1 этап. Обезжирить стекло, протерев рабочую поверхность стекла мылом, кот затем удаляют салфеткой. Для взятия бактериальной культуры: - нагревают до покраснения бактериальную петлю в пламени горелки; - берут пробирку с исследуемой культурой в левую руку так, чтобы видеть поверхность среды; вращательным движением вынимают пробку из пробирки, прижимая ее мизинцем и безымянным пальцами правой руки к ладони; - обжигают край пробирки, осторожно вводят петлю и берут исследуемый материал; - вынимают петлю, обжигают край пробирки и закрывают пробкой. - взятый материал осторожно распределяют по предметному стеклу тонким слоем, после чего бактериальную петлю стерилизуют в пламени спиртовки;
2 этап. Если микроорганизмы выращены на плотной пит среде, то на обезжиренное стекло наносят каплю физ р-ра и в нее вносят петлей небольшое количество материала, кот распределяют тонким слоем на поверхности около 2 см2.
3 этап. Мазок высушивают на воздухе и фиксируют. В процессе фиксации микробные кл погибают, этим достигается безопасность работы с ними. Убитые микроорганизмы лучше воспринимают красители, чем живые. В фиксированном мазке кл прикрепляются к стеклу и не смываются при последующей обработке. - фиксация препарата: высушенные мазки подвергают термической (предметное стекло (мазком вверх) проводят несколько раз через пламя горелки) или химической (фиксирующие р-ры: формалин, спирты, глутаральдегид, жидкость Карнау, ацетон, пары осмиевой кислоты) обработке, в результате кот бакт погибают и плотно прикрепляются к поверхности стекла.

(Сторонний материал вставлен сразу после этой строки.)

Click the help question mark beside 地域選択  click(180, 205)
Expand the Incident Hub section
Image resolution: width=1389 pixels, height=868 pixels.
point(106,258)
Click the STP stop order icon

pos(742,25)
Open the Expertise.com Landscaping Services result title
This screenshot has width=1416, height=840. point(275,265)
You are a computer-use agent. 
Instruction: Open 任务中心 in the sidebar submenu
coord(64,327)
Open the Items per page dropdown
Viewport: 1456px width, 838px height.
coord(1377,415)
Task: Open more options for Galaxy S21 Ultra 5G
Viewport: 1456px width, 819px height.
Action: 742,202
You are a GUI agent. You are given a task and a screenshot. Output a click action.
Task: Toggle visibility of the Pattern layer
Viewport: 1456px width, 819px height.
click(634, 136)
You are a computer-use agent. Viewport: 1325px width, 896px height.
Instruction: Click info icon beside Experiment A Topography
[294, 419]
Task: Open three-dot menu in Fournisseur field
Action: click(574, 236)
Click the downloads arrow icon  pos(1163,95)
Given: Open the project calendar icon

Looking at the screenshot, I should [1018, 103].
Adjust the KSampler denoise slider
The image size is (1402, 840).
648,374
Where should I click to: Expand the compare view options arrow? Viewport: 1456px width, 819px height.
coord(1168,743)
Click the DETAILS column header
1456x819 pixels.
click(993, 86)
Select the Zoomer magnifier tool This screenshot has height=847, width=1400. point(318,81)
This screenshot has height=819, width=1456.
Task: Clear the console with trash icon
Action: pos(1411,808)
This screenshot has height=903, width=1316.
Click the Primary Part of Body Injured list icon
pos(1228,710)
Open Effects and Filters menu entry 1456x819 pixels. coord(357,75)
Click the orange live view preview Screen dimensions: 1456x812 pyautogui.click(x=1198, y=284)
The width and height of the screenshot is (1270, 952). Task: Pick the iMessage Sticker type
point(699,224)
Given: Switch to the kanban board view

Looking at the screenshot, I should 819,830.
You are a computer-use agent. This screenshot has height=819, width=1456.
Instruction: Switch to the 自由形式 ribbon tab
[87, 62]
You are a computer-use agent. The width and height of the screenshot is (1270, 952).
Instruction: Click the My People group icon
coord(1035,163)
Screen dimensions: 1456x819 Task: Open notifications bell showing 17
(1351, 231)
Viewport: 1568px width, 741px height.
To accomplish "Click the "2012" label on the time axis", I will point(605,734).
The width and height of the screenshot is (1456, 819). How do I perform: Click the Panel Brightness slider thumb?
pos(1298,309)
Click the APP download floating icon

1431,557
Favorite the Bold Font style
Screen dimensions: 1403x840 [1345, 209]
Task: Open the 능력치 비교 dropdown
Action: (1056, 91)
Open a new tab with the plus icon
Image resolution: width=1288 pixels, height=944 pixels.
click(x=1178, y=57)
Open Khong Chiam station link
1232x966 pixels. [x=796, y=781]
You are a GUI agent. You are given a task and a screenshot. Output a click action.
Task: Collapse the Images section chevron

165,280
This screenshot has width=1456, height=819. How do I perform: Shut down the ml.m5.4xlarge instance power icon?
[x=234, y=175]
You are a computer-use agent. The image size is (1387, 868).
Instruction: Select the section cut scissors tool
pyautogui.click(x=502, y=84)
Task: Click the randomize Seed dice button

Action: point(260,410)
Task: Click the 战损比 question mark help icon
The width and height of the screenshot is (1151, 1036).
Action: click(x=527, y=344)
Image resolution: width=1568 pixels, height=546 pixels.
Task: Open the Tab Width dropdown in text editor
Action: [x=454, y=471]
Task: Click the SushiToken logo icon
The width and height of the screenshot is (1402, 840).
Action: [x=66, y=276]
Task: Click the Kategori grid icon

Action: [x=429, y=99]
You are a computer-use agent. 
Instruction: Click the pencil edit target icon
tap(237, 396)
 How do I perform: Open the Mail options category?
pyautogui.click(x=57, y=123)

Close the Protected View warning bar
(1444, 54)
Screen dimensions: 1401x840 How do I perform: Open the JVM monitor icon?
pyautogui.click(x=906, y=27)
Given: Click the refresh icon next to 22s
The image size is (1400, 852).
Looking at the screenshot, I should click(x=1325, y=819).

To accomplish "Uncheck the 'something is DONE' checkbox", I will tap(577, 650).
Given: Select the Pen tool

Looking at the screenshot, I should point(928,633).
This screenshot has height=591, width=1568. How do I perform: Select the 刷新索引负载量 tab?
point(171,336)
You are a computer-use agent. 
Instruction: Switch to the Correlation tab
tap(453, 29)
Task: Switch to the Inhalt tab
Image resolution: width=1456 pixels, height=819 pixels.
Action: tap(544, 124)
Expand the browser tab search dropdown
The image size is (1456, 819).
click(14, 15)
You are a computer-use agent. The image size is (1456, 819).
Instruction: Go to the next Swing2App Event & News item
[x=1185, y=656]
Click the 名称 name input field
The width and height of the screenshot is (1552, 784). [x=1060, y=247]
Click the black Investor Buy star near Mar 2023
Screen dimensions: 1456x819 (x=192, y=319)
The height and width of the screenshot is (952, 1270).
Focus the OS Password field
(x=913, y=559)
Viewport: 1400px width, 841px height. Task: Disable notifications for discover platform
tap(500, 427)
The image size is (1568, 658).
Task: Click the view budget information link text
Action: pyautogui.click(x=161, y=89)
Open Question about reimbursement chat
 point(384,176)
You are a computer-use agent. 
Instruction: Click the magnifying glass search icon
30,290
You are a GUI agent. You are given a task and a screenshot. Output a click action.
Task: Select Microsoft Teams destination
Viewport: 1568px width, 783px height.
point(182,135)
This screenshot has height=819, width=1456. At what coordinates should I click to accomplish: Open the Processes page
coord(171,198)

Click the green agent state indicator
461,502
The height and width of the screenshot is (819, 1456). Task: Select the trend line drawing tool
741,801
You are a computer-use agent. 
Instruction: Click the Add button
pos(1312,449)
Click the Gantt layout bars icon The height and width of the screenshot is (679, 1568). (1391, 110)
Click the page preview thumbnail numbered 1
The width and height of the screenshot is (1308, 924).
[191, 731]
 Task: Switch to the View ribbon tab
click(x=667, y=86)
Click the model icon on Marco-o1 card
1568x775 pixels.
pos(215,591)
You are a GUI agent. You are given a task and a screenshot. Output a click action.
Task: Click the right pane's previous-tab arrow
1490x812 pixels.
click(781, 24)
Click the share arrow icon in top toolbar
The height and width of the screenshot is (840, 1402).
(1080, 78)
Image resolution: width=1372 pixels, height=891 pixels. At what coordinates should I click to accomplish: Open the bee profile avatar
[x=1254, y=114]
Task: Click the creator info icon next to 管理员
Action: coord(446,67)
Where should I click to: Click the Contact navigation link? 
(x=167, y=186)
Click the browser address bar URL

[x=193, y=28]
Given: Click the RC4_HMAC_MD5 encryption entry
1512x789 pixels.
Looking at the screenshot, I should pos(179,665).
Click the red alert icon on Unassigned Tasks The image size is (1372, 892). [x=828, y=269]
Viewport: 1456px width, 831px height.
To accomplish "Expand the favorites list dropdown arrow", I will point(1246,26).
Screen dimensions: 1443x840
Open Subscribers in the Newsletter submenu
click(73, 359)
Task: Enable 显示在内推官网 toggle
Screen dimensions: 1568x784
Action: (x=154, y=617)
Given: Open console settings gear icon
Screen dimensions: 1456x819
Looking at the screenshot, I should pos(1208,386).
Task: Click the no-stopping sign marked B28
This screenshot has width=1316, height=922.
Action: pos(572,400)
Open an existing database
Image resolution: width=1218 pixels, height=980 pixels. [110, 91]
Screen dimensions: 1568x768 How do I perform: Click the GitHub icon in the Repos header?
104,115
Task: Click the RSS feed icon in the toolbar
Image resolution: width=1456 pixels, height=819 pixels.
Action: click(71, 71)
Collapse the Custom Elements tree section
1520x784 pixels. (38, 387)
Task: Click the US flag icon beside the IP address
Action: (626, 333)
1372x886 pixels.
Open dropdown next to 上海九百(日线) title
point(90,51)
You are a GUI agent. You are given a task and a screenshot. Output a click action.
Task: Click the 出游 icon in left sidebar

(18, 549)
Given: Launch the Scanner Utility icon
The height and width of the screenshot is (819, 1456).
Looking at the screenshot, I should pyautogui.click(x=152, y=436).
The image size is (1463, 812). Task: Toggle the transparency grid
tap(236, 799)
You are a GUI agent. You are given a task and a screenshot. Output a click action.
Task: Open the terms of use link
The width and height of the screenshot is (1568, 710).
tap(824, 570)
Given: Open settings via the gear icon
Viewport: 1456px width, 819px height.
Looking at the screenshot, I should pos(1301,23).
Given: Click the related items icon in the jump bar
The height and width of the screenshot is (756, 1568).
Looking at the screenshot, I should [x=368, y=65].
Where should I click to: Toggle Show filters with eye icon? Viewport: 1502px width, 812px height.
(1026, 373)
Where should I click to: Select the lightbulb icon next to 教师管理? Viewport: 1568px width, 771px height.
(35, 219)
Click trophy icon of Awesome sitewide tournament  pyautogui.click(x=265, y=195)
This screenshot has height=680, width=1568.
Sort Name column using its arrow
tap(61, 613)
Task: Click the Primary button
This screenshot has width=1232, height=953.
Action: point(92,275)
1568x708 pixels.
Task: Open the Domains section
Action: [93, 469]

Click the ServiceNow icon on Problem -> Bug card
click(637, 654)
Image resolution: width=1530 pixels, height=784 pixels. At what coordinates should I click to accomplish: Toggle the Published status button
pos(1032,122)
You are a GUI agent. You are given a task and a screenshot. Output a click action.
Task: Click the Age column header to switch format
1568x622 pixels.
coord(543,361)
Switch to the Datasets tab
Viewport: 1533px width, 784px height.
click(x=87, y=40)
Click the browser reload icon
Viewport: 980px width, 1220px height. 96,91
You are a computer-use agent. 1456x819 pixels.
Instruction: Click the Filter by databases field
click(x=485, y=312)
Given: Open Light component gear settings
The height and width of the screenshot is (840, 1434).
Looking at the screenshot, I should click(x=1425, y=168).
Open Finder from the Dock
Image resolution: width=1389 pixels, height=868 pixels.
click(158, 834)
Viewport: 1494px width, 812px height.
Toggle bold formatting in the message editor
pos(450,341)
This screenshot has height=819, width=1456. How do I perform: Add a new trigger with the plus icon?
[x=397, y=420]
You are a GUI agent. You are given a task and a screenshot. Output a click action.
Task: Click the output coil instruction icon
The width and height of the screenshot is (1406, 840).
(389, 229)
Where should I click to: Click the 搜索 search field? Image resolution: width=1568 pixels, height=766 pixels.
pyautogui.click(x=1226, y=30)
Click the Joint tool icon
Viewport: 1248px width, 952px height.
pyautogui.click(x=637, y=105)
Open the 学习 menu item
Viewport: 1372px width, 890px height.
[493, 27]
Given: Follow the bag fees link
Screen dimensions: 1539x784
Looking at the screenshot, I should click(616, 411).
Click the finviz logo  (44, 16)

Для количественного учета, изучения морфологии, выявления спор, капсул, органоидов, включений препарат-мазок необходимо зафиксировать и окрасить.
Методы фиксации
Физический метод |
Химический метод |
Фиксация мазка над пламенем спиртовки в течение нескольких секунд мазком вверх |
Мазок погружают в фиксатор на определенное вр. В кач-ве фиксатора испол: этанол – 10-15 мин; ацетон – 5 мин; смесь Никифорова (этанол +эфир – 1:1) – 10-15 мин и др. |
Методы окраски
Простые методы (ориентировочные) |
Сложные методы (дифференцирующие) |
1. Применяют для изучения морфологии микроорг. 2. Окрашивают одним красителем анилинового ряда (основным или кислым): кислый фуксин, метиленовый синий, эозин, генциановый фиолетовый. |
1. Применяют для изучения структуры кл, дифференциации микроорганизмов. 2. Испол несколько красителей. Окраска по методу: Грама, Циля-Нильсена, Ожешко, Романовского-Гимза, Нейссера Гинса-Бурри. |
Преимущественно для окраски микроорганизмов используют основные красители. Краситель наливают на поверхность мазка на определенное вр, затем мазок промывают до тех пор, пока струи воды не станут бесцветными, осторожно высушивают фильтровальной бумагой. Если мазок правильно окрашен и промыт, то поле зрения абсолютно прозрачно, а клетки микробов интенсивно окрашены.